Beneby, the onsite manager, said no one from a relief agency, government office or utility company had stopped by since Irma roared through Saturday and Sunday.

A bigger headache, she said, is a downed power line that laid to rest on the metal fence that surrounds the building. She and another tenant noticed sparks and smelled something burning along the fence.

Beneby said the few residents who have vehicles were afraid to go out lest they inadvertently touch the gate. A county garbage truck crew has stopped by twice to collect trash, but wont’ go inside for the same fear.

Even worse, she said, children play nearby, so she has to keep a watchful eye to ensure they aren’t electrocuted.

Beneby and Pigatt said they’d put in a call to FPL about the downed wire and the status of the building regaining electricity. “There’s a delayed response in these communities,” Pigatt said.
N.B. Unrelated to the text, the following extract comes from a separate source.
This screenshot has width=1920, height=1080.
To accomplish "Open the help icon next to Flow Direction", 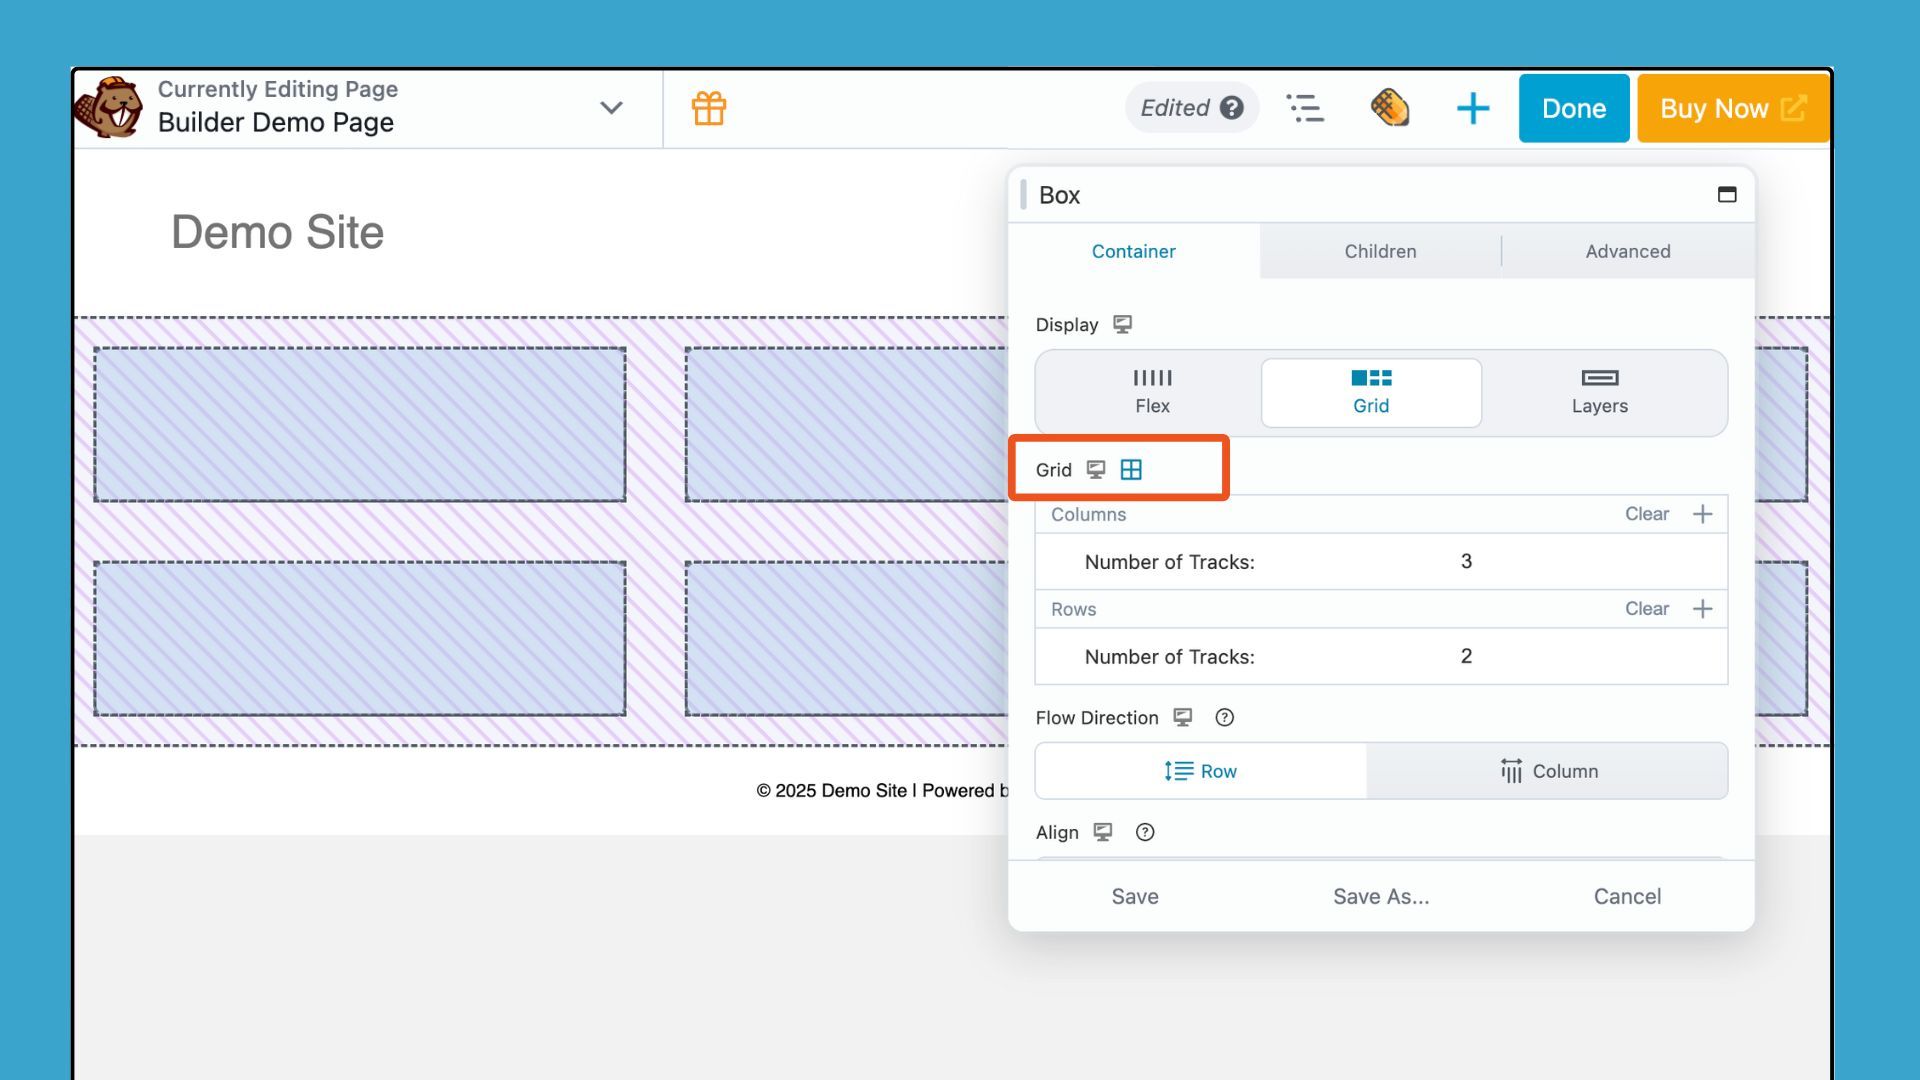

By Thursday afternoon, things looked somewhat better. Electricity was restored to the apartment complex, meaning Beneby had one less hassle.

“Oh, wow. That was a relief,” she said. “We had people sleeping in the car, in hallways for relief. Both adults and children.”

The problem with the downed line remains, though.

Richard Gibbs, FPL spokesman, said he was unaware of the request.

“We’re reviewing the status of the incident and we will be able to determine if we receive prior notification of the downed wire,” Gibbs said.